The government aims to delay about 10 gigawatts worth of planned power projects, including coal and wind plants, since there won’t be any need for them next year, said Gauhar.
Riaz Haq said…
Circular debt

https://www.dawn.com/news/1599538

THE government’s plan to settle the outstanding dues of IPPs amounting to Rs450bn in three tranches is only the first step towards liquidation of the power sector’s circular debt. According to reports, the IPPs will get 30pc of their existing debt stock this month and the remaining amount in two equal tranches in June and December. Under the plan, one-third of the arrears will be paid to the power producers in cash and the remainder in the form of Pakistan Investment Bonds at the floating rate. The IMF also gave its nod to the plan after the government agreed to heftily increase the base electricity tariff as demanded by the lender of the last resort. The payment of the first tranche will immediately lead to materialisation of the MoUs signed between the government and power producers in August last year into formal agreements. The MoUs provide for changes in the terms of the existing power purchase agreements that will reduce the size of the guaranteed capacity payments or fixed costs paid to the IPPs, a major source of accumulation of the circular debt. The government is expecting savings of Rs850bn over a period of 10 years, following the modifications in PPAs. The IPPs, which had demanded full payment of their money before they agreed to implement their revised PPAs, seem to have moved away from their earlier position in the ‘larger interest of the country’ as the plan will also help them improve their tight liquidity position and make new investments in new schemes.

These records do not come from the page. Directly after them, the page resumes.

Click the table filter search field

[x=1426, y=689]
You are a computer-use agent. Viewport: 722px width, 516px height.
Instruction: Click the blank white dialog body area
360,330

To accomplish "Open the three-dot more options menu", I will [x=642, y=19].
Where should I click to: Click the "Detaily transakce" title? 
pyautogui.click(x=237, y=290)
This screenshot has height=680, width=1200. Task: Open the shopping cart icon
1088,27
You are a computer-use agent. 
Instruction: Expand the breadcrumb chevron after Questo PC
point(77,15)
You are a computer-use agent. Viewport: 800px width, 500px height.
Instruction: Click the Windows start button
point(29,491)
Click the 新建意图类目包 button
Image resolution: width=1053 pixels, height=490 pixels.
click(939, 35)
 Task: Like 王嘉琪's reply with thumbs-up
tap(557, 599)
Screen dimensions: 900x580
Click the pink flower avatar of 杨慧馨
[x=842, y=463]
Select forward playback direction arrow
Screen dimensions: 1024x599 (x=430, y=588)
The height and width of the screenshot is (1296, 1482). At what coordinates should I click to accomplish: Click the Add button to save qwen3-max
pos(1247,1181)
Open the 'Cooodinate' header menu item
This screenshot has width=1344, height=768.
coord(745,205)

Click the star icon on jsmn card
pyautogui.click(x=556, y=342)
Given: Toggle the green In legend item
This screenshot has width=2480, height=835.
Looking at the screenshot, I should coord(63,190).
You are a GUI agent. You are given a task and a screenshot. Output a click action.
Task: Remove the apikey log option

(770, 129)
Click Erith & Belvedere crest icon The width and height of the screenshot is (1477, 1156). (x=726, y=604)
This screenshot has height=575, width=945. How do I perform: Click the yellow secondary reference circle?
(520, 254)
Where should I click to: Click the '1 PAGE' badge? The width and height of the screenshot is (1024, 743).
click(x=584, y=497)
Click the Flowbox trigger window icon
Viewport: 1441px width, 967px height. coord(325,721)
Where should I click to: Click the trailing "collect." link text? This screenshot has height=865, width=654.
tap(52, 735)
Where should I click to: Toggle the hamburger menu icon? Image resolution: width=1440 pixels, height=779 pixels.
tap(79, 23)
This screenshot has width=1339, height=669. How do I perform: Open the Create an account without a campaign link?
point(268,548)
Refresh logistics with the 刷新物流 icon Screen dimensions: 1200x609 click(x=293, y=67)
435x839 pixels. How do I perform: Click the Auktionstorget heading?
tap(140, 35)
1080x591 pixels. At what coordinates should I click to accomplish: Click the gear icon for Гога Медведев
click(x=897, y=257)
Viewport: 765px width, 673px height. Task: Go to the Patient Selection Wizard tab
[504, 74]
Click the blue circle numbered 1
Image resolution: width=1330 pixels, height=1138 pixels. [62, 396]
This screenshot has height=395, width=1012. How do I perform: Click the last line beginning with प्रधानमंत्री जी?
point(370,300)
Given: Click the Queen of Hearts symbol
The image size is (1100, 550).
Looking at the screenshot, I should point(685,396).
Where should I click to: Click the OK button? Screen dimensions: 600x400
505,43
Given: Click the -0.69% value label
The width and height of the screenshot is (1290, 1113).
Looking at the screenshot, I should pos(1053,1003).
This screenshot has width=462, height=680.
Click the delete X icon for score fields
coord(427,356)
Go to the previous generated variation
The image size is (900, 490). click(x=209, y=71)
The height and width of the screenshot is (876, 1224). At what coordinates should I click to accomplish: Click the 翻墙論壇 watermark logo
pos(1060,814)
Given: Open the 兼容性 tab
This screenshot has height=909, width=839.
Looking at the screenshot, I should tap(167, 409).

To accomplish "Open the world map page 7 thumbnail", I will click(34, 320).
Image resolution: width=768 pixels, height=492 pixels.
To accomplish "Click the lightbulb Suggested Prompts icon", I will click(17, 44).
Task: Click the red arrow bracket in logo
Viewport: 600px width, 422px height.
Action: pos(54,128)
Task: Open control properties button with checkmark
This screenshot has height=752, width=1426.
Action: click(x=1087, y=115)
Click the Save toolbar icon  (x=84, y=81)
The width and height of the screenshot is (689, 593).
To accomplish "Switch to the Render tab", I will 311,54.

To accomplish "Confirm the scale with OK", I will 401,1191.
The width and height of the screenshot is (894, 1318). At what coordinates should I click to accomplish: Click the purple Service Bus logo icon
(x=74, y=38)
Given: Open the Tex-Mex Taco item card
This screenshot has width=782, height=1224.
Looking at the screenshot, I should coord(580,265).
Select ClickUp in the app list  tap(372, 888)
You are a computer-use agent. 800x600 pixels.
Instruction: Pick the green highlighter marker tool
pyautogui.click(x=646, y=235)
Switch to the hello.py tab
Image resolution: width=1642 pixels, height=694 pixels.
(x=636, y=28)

The settlement scheme covers the 50-odd IPPs which were set up in the 1990s and 2000s and had consented to the alterations proposed in their power purchase deals with the government. The majority of these plants have completed their life cycles or paid off their debts. Therefore, we should not expect an immediate resolution of the circular debt problem even after materialisation of the revised deals with the IPPs. In recent years, the major build-up in the circular debt has been caused by capacity payments to large power projects set up since 2015, primarily as part of the multibillion-dollar CPEC initiative, with Chinese money. So far, no progress has been made to get the terms of the PPAs with these companies renegotiated although we are told that contacts have been made with Beijing at the highest level. Until these contacts pay off, the resolution of the mounting power-sector debt will have to wait.